Rüstem bey, uluslararası bir şirketin genel merkezinde finansman müdürüdür. Makam odasında çalışırken, masa telefonu çalar.
Arayan muhasebe ve finansmandan sorumlu genel müdür yardımcısı Ziya beydir.
- Günaydın Rüstem bey
- Buyrun efendim, günaydın.
- Z şirketine olan 100 bin TL'lik senetli borcumuz ödenmemiş. Yetkililer beni aradı.
- Bilgim var efendim. 5 gün sonra ödenmek üzere onların da bize 150 bin TL borçları var. Nasıl olsa onlar bize 50 bin TL bakiye ödeyecekler. O zaman mahsuplaşacağız.
- Peki o şirketle mahsuplaşma konusunda bir anlaşmamız, sözleşmemiz var mı?
Hem mahsuplaşma, açık (cari) hesap çalışılması ve haftalık, aylık, altı aylık, yıllık mahsuplaşma anlaşması yapıldığı takdirde olur.
- Öyle bir anlaşmamız bulunmuyor efendim.
- Mahsuplaşma sözleşmemiz yoksa, senedimizin zamanında ödenmesi gerekmiyor mu?
- Haklısınız efendim. Özür dilerim.
- İş ortaklarımızın hakkı, özürle ödenmez Rüstem bey. Öyle değil mi? İnsanlar bizden gelecek alacaklarına güvenerek, başka müşterilerine aynı tarih ve rakamda çek vermişler.

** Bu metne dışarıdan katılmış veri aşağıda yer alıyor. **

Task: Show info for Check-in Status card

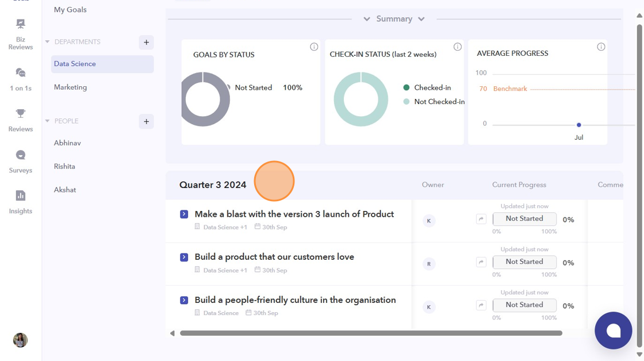Action: click(x=457, y=47)
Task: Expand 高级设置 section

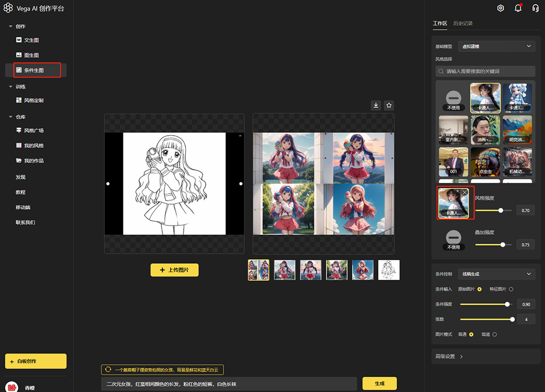Action: pyautogui.click(x=450, y=356)
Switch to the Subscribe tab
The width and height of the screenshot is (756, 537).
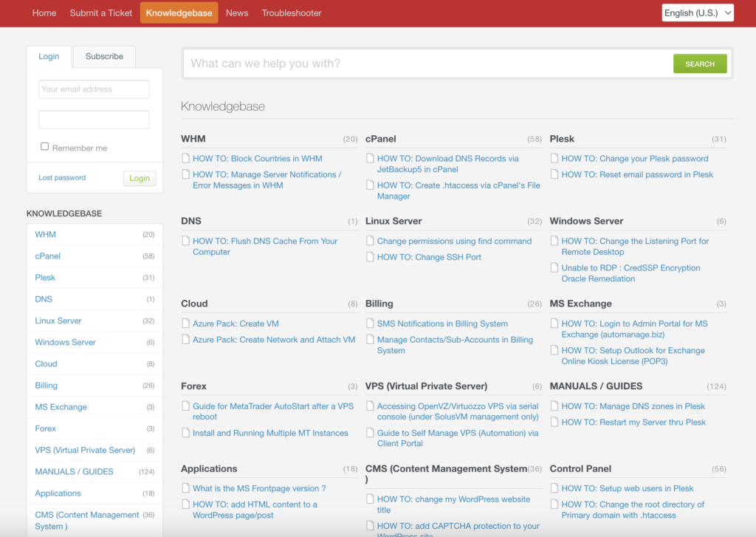coord(104,56)
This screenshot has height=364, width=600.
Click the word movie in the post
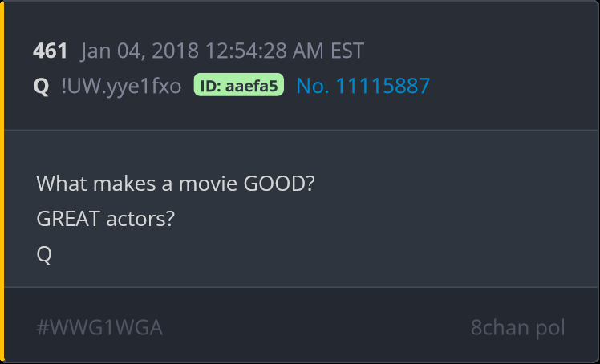[x=209, y=184]
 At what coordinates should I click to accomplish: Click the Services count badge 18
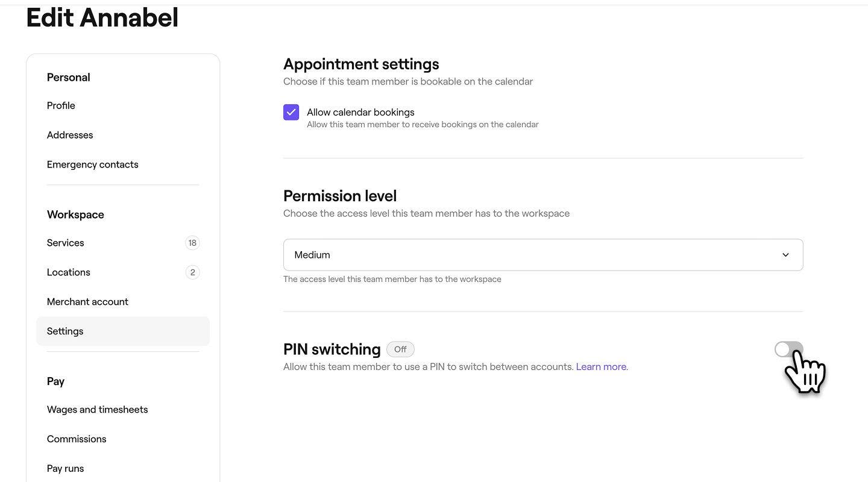click(x=192, y=243)
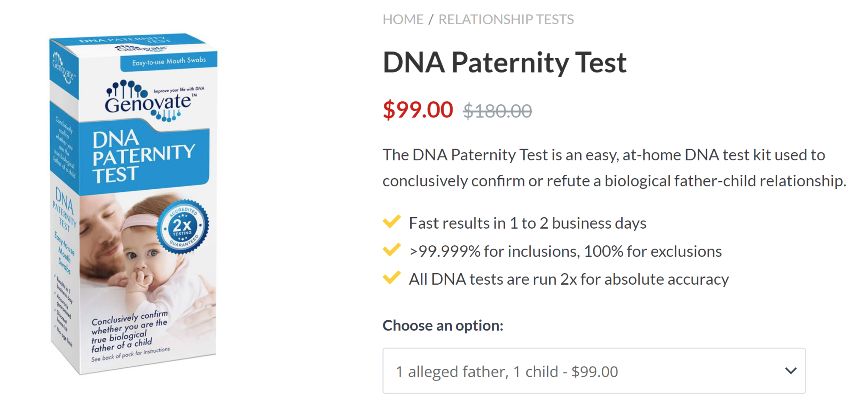Screen dimensions: 868x409
Task: Click the crossed-out $180.00 original price
Action: 497,111
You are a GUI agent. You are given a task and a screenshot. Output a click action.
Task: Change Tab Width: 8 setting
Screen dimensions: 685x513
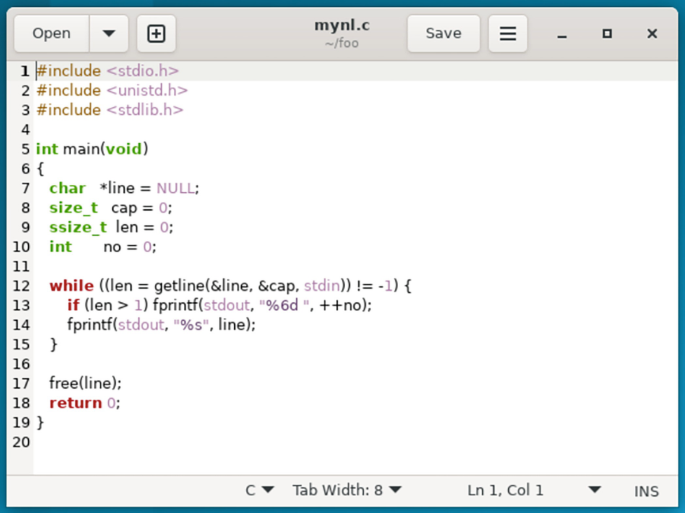[x=347, y=490]
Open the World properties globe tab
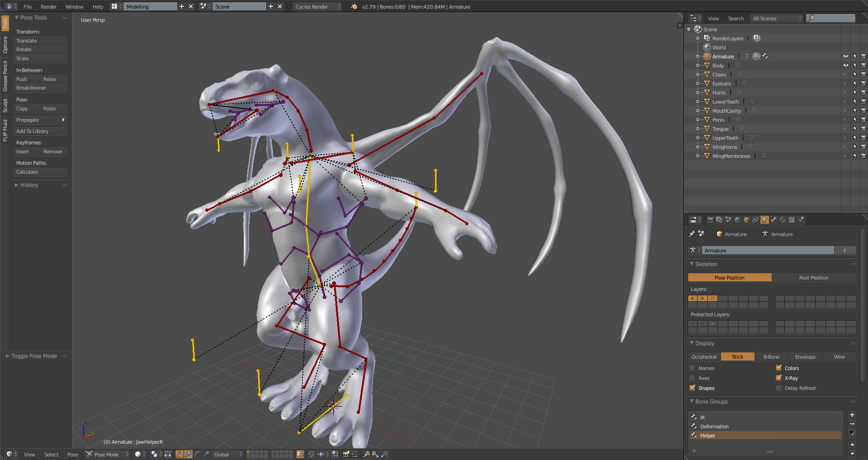 tap(737, 220)
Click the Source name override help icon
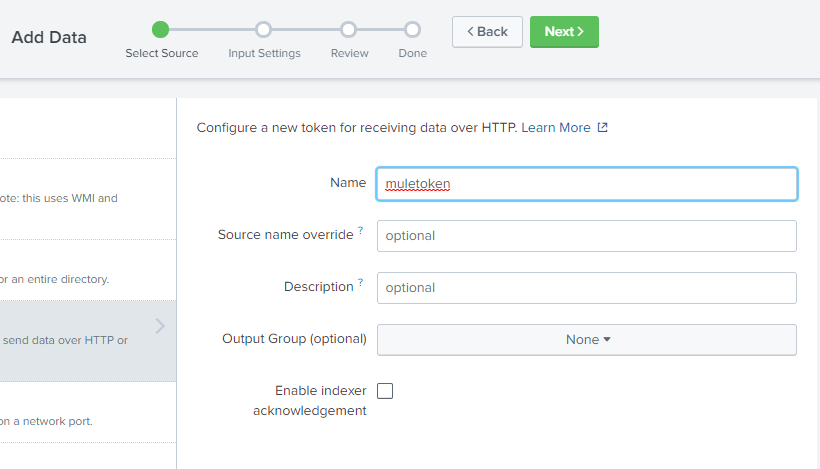Viewport: 820px width, 469px height. pyautogui.click(x=360, y=231)
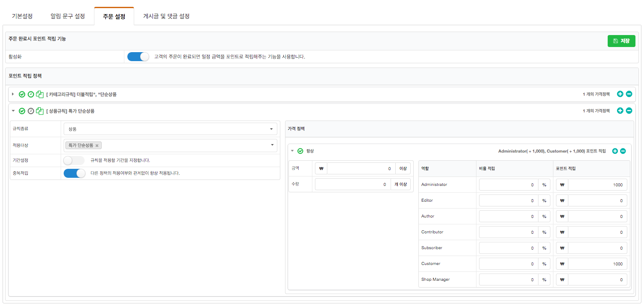Switch to the 기본설정 tab
Screen dimensions: 644x306
[22, 16]
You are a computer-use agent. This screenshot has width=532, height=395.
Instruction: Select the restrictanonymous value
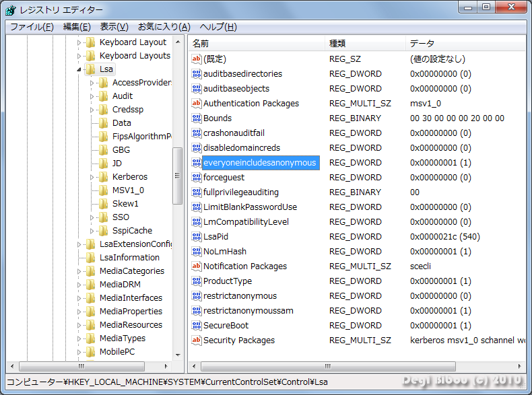240,296
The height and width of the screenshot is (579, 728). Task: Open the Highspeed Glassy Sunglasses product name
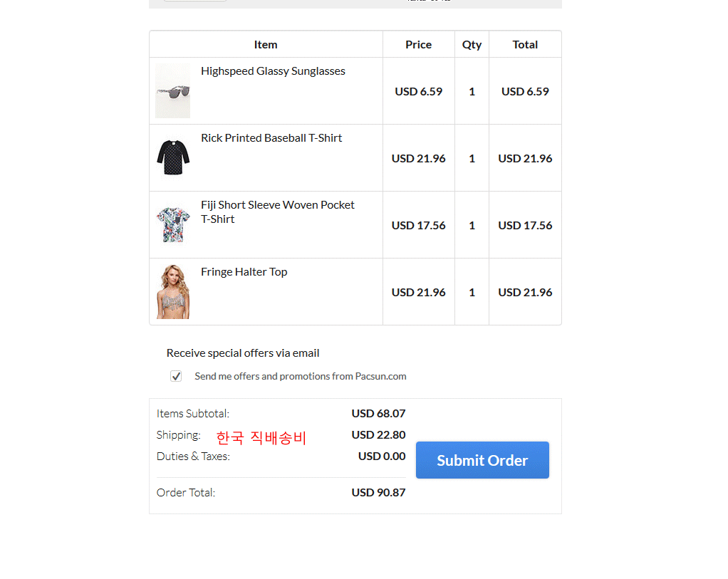273,71
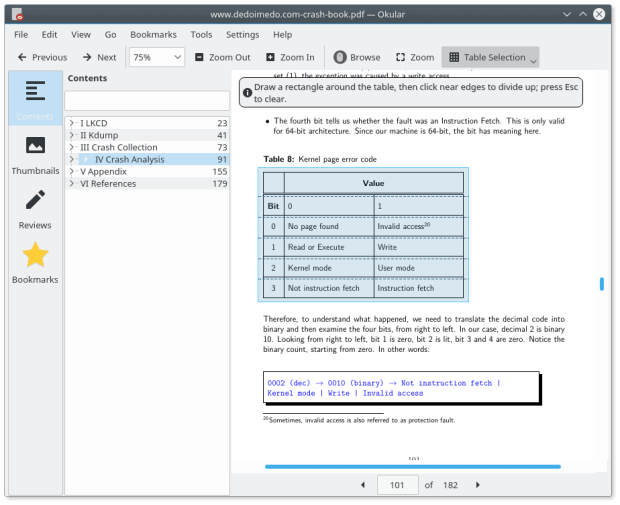Click the vertical scrollbar handle

[601, 284]
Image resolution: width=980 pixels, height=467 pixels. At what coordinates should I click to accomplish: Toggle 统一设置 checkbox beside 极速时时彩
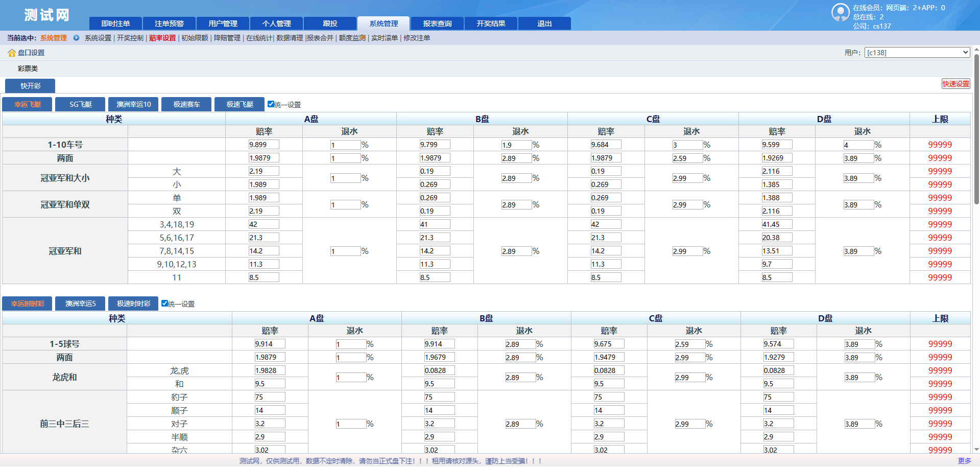point(164,303)
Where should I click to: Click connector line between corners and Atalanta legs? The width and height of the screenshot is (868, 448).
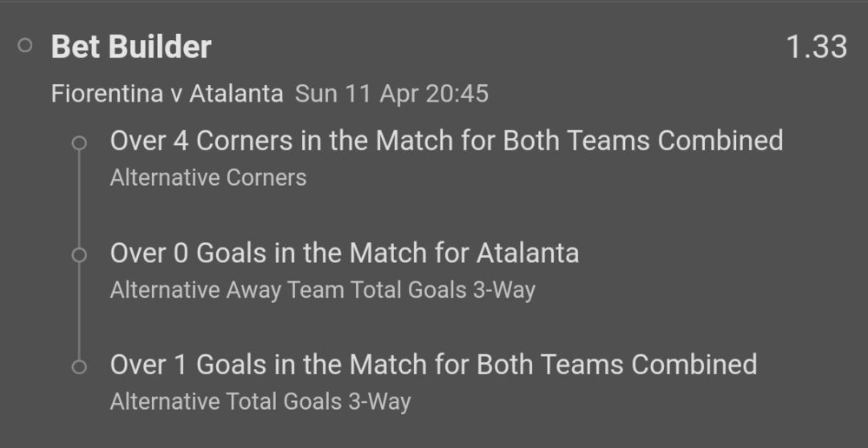tap(80, 200)
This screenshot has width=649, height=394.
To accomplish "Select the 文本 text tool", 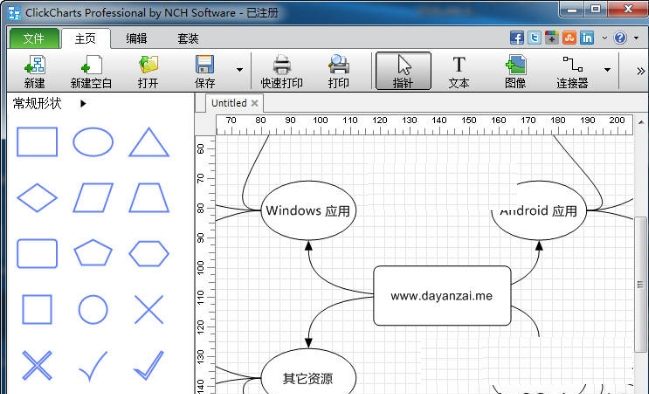I will [459, 71].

Çek karşılıksız çıkınca kıyamet kopmuş. Çok saygın bir yeri olan iş ortağımız şirket, zora düşmüş ve itibar kaybına uğramış. Genel müdür bana sitemle birlikte üzüntülerini bildirdi.
Bizim hiç tanımadığımız bir işletme, sizin işi yanlış yorumlamanız nedeniyle zarara uğradı, kadim dostumuz ile birlikte biz de sözümüzde dur(a)mayarak, ticari itibar kaybına uğradık.
Üstelik ödeme gücümüz varken.
Bizimle hiç ilgisi olmayan bir firma, bizim yüzümüzden zarara uğradı.
Yani kul haklarına girdik Rüstem bey. Sözümüzde durmayarak ticari ahlâkı çiğnedik sizin yanlış yorumunuzla.
Ticarette para kazanmak sonuçtur.
Amaç, ahlaklı olmak ve verilen sözü yerine getirmektir.
En önemli servet, TİCARİ İTİBARDIR.
Ticarî ve sosyal itibar, kesme şeker gibidir. Üzerine su damlatırsan hemen erir ve bir daha da asla eski haline gelmez.
Hem, YÜCE DİNİMİZ:
"Ya verdiğiniz sözü tutun ya da asla söz vermeyin".
"Karşıma kul hakkıyla gelmeyin, onu affetme yetkisi, hakkı yenen kula aittir". Demiyor mu?
- Çok haklısınız efendim. İşin manevî inceliği ve hak-hukuk tarafını düşünememişim.
Hep piyasadaki uygulama böyle olduğu için...
- Rüstem beyyy, Rüstem beeeeyyyy. Bize ne piyasada uygulanan yanlışlıklardan?
Biz üzüm müyüz ki, birbirimize baka baka kararacağız?
Hem, "kötü örnek emsal teşkil etmez" sözünü hiç duymadınız mı?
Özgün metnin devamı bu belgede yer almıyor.